[Data records]
------------------------------------------------------------
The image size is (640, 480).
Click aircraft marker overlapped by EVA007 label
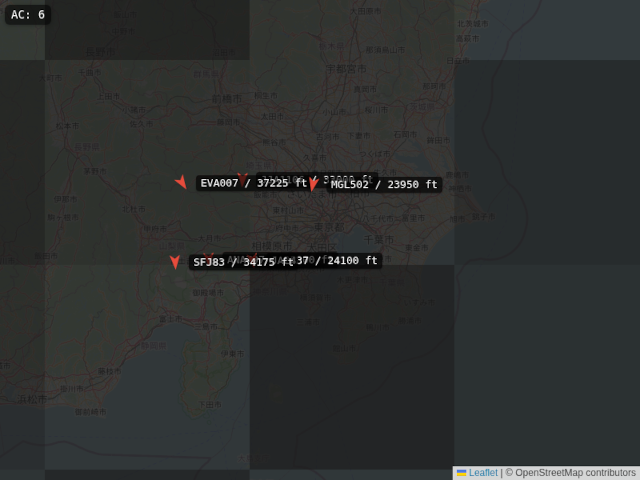coord(242,178)
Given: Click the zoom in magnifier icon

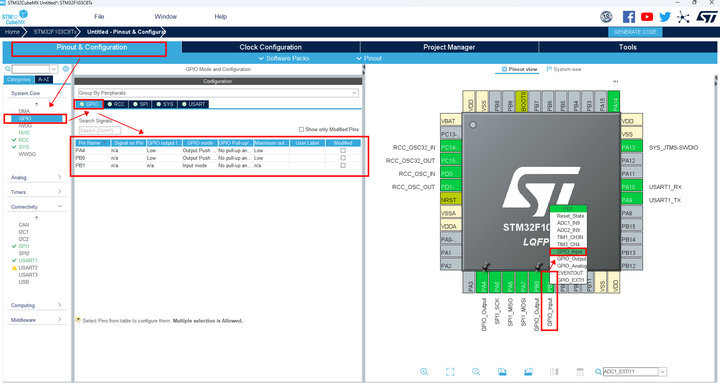Looking at the screenshot, I should (424, 372).
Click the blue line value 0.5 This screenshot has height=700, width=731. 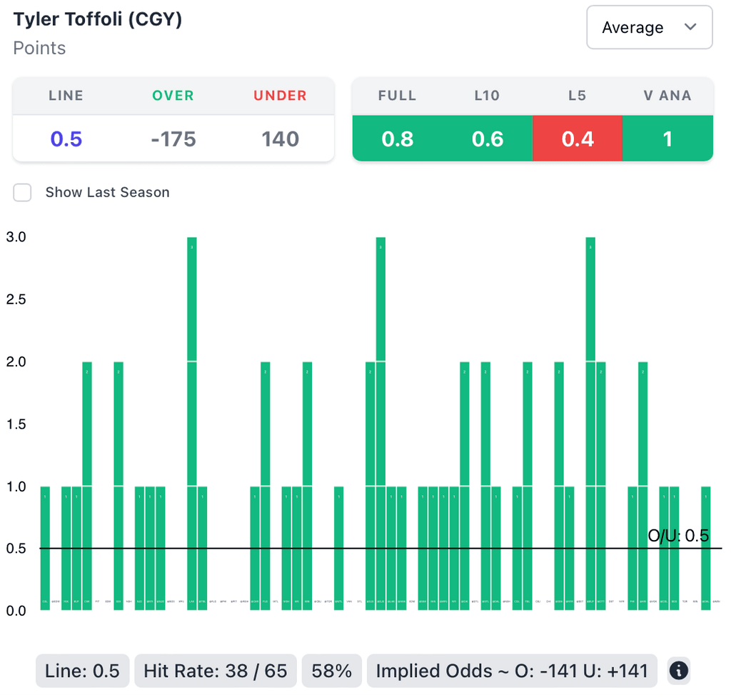pyautogui.click(x=66, y=139)
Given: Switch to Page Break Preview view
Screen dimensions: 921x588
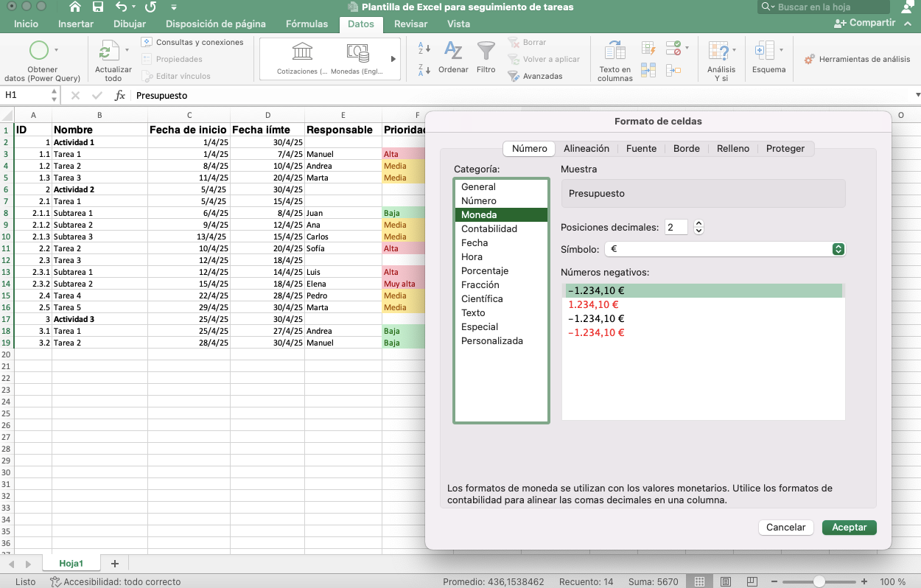Looking at the screenshot, I should tap(751, 582).
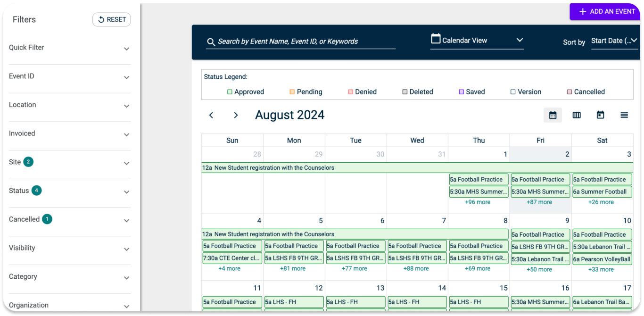644x316 pixels.
Task: Click the month grid view icon
Action: coord(553,115)
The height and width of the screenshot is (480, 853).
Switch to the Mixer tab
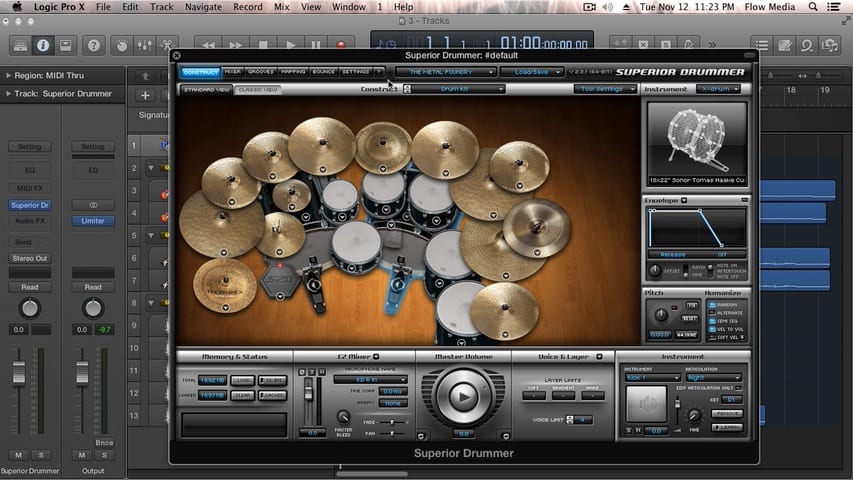[233, 72]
------------------------------------------------------------
→ Activity: Please copy the lines exactly, beginning at the one containing "Given: Switch to Page Break Preview view" and ending at the last line of the records above, both included, with the pictures left out.

→ Answer to this task:
Given: Switch to Page Break Preview view
Screen dimensions: 921x588
Looking at the screenshot, I should tap(751, 582).
644x316 pixels.
Task: Click the month grid view icon
Action: coord(553,115)
The height and width of the screenshot is (480, 853).
Switch to the Mixer tab
[233, 72]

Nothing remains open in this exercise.